Your instructions => Copy the data exactly; pictures stay out of the copy.

----

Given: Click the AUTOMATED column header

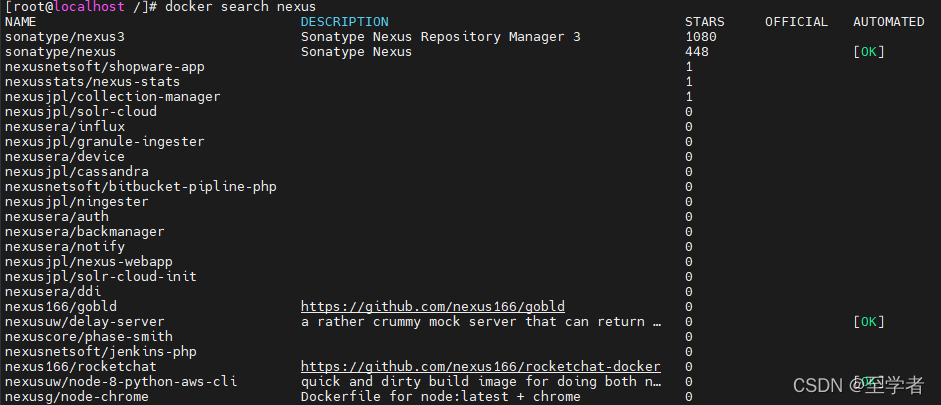Looking at the screenshot, I should (x=889, y=22).
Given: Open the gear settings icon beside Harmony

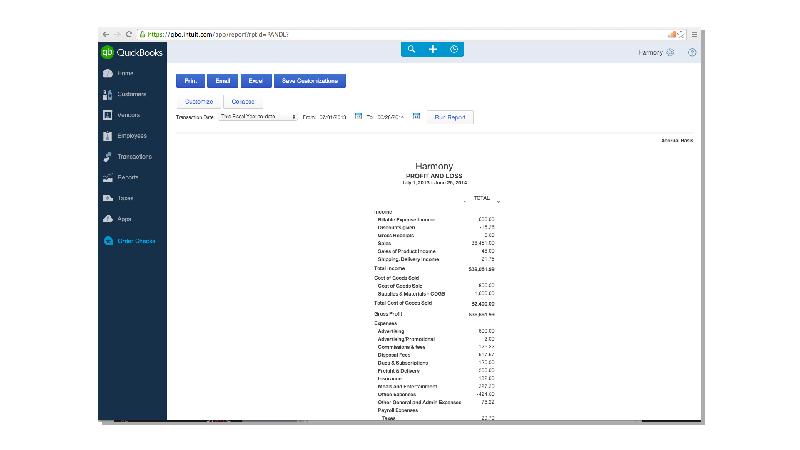Looking at the screenshot, I should click(670, 52).
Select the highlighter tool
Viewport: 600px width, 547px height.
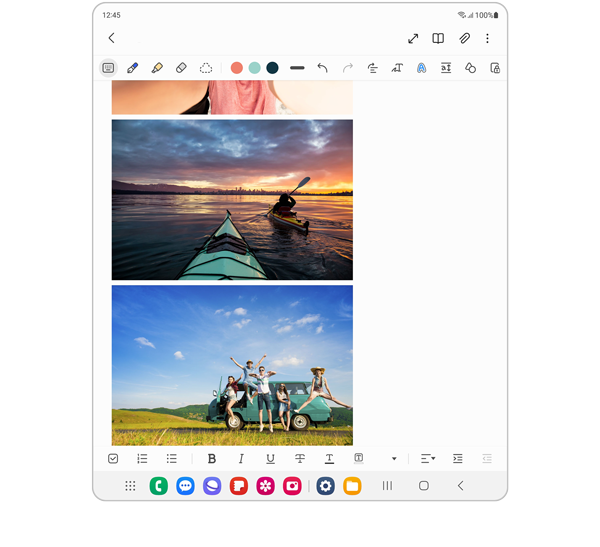click(157, 68)
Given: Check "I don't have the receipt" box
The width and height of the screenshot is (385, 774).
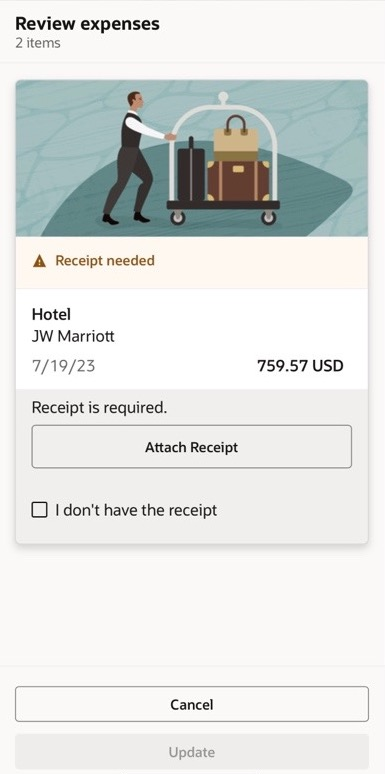Looking at the screenshot, I should point(39,510).
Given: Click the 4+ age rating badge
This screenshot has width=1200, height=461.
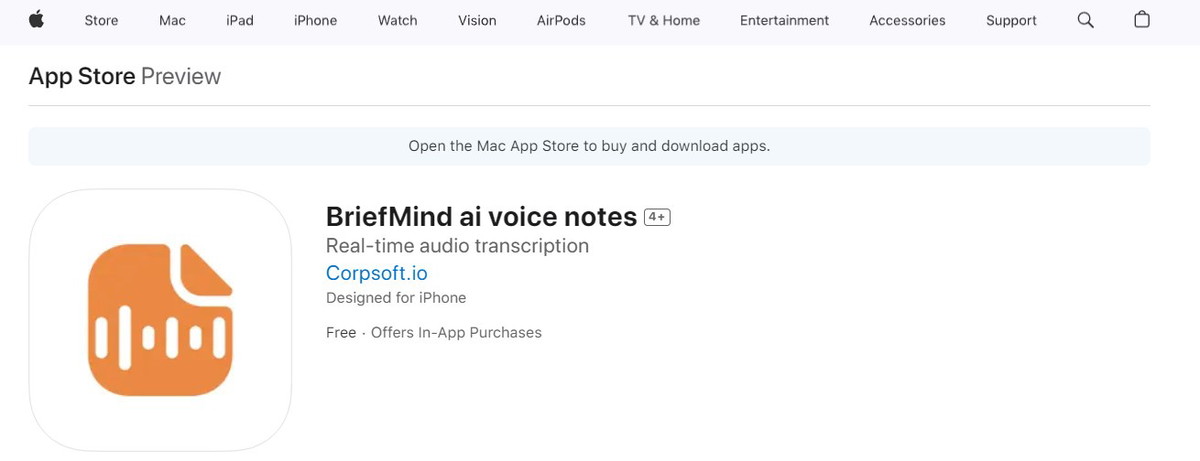Looking at the screenshot, I should point(657,217).
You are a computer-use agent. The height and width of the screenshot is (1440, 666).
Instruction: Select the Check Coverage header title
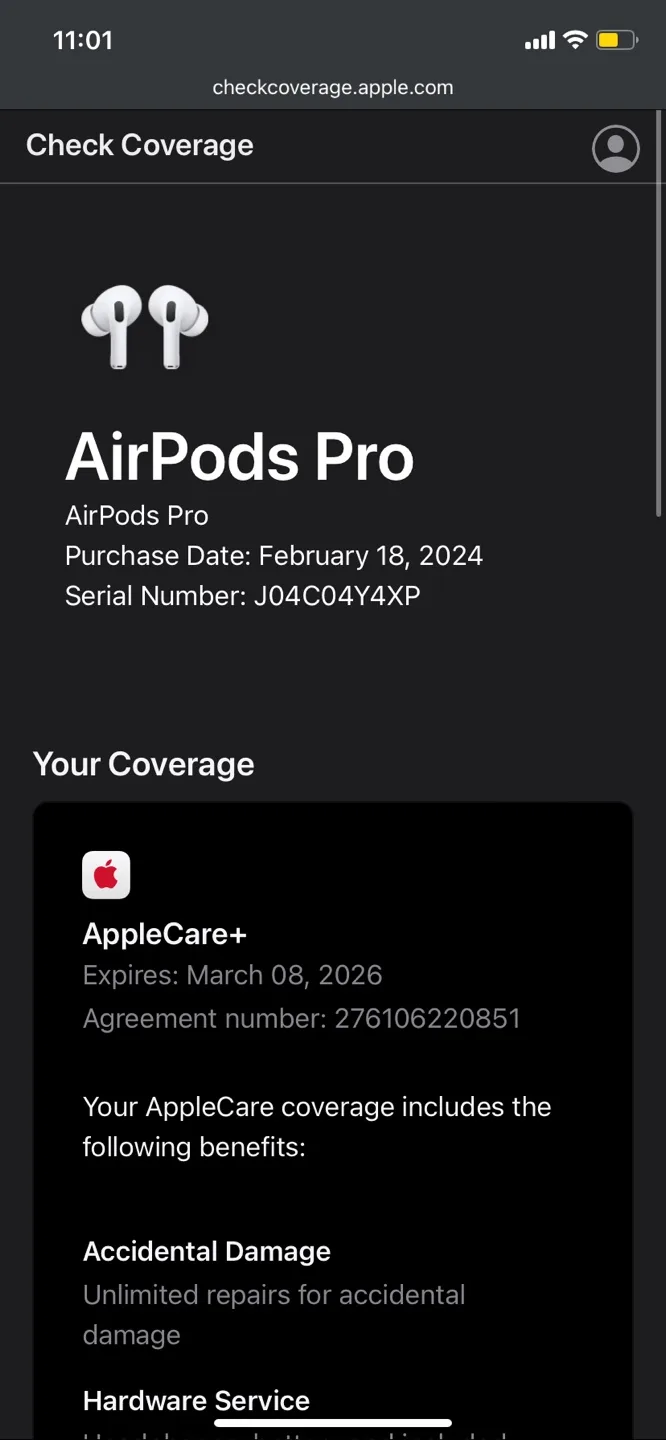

----

Exercise solution =>
Given: Click the AUTOMATED column header

Looking at the screenshot, I should (x=889, y=22).
Given: Open the gear settings icon beside Harmony

Looking at the screenshot, I should click(670, 52).
Select the highlighter tool
Viewport: 600px width, 547px height.
click(157, 68)
Given: Check "I don't have the receipt" box
The width and height of the screenshot is (385, 774).
Looking at the screenshot, I should point(39,510).
Given: Click the 4+ age rating badge
This screenshot has width=1200, height=461.
Looking at the screenshot, I should point(657,217).
You are a computer-use agent. The height and width of the screenshot is (1440, 666).
Instruction: Select the Check Coverage header title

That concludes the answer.